Input material: Begin

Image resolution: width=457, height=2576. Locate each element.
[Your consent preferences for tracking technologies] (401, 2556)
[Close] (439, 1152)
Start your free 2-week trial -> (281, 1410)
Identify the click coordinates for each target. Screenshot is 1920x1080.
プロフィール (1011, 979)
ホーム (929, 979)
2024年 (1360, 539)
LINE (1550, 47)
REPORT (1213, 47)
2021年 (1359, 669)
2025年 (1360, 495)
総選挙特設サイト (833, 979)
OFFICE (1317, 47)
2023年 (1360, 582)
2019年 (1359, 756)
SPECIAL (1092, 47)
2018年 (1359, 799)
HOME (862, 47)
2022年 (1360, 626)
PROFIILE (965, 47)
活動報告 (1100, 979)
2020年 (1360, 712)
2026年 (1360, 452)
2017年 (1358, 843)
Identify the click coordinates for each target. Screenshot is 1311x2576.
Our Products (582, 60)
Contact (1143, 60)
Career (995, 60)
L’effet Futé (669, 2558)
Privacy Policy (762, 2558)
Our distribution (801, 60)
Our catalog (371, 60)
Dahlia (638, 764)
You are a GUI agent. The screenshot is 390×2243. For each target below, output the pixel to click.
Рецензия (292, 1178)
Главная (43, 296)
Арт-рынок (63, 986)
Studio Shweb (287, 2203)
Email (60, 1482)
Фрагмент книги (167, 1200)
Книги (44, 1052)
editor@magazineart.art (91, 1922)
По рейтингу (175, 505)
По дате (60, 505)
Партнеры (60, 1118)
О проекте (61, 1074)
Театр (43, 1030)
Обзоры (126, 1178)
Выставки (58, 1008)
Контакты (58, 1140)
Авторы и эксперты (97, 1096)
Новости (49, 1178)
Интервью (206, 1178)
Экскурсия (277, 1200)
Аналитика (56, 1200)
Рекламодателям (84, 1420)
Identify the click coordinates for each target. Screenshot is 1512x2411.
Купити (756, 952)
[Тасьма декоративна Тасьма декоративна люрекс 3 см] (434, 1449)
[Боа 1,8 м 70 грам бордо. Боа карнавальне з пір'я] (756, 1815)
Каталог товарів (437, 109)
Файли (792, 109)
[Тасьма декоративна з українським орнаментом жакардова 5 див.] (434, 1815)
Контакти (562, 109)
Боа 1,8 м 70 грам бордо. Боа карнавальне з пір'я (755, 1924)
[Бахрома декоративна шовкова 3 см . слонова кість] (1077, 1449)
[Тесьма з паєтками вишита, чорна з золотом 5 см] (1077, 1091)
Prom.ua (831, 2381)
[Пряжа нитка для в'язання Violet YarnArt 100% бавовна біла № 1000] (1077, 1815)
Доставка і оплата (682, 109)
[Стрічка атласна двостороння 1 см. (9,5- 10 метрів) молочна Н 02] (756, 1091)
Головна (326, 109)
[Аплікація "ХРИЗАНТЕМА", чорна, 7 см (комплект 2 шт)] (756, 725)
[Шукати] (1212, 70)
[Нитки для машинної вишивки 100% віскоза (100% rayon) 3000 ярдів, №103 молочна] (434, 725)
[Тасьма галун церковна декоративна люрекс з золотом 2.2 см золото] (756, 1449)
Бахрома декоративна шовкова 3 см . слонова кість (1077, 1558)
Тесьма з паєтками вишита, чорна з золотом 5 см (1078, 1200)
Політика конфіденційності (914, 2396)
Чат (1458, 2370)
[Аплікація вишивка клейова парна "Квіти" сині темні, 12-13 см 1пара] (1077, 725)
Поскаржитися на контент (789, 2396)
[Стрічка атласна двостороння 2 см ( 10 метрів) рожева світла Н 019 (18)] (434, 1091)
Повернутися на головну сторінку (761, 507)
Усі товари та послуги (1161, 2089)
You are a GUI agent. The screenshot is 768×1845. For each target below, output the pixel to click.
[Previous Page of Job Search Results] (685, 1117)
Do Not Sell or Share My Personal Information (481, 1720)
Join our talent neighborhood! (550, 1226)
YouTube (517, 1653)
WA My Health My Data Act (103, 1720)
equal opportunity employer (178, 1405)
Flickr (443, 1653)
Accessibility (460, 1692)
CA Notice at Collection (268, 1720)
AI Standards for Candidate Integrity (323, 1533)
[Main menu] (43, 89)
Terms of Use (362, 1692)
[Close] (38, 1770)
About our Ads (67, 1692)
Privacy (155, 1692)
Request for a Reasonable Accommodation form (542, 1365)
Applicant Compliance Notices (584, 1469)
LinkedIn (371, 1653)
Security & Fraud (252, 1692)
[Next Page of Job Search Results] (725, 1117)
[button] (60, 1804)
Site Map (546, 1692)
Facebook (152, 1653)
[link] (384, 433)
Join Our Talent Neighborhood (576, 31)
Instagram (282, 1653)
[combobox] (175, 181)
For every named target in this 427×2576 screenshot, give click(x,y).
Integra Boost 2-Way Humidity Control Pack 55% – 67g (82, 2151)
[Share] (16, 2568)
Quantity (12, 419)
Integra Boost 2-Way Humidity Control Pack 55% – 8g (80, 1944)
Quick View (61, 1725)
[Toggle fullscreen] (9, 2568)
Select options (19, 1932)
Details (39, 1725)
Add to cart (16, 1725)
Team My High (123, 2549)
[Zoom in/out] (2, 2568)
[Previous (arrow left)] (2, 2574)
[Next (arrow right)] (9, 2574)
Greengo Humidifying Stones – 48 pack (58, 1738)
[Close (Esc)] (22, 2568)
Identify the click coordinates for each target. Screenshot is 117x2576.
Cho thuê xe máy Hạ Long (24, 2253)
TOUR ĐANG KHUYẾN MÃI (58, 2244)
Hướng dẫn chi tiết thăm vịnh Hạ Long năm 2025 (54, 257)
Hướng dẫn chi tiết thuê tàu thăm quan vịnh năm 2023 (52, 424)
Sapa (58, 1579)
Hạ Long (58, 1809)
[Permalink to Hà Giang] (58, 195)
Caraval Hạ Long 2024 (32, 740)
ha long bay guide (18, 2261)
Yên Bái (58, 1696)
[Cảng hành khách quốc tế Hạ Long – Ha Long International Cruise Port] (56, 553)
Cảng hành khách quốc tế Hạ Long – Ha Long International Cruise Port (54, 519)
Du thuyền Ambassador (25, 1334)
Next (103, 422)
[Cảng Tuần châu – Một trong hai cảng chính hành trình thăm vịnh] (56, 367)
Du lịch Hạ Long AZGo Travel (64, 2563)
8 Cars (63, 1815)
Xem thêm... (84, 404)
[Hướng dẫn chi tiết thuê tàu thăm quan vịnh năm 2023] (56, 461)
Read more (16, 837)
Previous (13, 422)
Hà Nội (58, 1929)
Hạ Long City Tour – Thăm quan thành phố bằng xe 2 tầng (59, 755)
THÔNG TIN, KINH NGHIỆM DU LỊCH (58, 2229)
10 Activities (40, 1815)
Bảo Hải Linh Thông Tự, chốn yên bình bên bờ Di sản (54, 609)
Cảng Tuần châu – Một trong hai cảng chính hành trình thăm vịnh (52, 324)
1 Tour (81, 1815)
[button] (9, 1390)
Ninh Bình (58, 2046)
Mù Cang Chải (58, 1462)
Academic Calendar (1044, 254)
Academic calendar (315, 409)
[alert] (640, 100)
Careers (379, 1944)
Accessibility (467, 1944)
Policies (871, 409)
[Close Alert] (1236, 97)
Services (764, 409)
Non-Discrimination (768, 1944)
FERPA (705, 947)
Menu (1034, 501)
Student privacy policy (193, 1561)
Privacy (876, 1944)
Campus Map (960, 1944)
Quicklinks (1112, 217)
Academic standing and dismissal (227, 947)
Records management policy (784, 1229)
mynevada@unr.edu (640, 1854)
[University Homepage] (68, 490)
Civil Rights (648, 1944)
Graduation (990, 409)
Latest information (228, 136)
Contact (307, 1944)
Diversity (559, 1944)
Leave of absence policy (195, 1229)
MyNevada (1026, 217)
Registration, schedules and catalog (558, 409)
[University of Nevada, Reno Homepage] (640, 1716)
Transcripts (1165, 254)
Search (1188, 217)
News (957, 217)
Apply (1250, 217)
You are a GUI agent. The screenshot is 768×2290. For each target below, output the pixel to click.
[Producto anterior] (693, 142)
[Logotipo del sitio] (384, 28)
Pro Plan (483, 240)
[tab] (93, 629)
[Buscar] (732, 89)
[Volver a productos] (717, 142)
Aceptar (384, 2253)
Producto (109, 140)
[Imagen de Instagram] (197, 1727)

Input material: End

Goal of the exercise
Every line above from the line with "Menu (1034, 501)" to the line with "[University Homepage] (68, 490)", inclusive, must be returned exactly; no other line belongs in the reply.

Output for this task
Menu (1034, 501)
Student privacy policy (193, 1561)
Privacy (876, 1944)
Campus Map (960, 1944)
Quicklinks (1112, 217)
Academic standing and dismissal (227, 947)
Records management policy (784, 1229)
mynevada@unr.edu (640, 1854)
[University Homepage] (68, 490)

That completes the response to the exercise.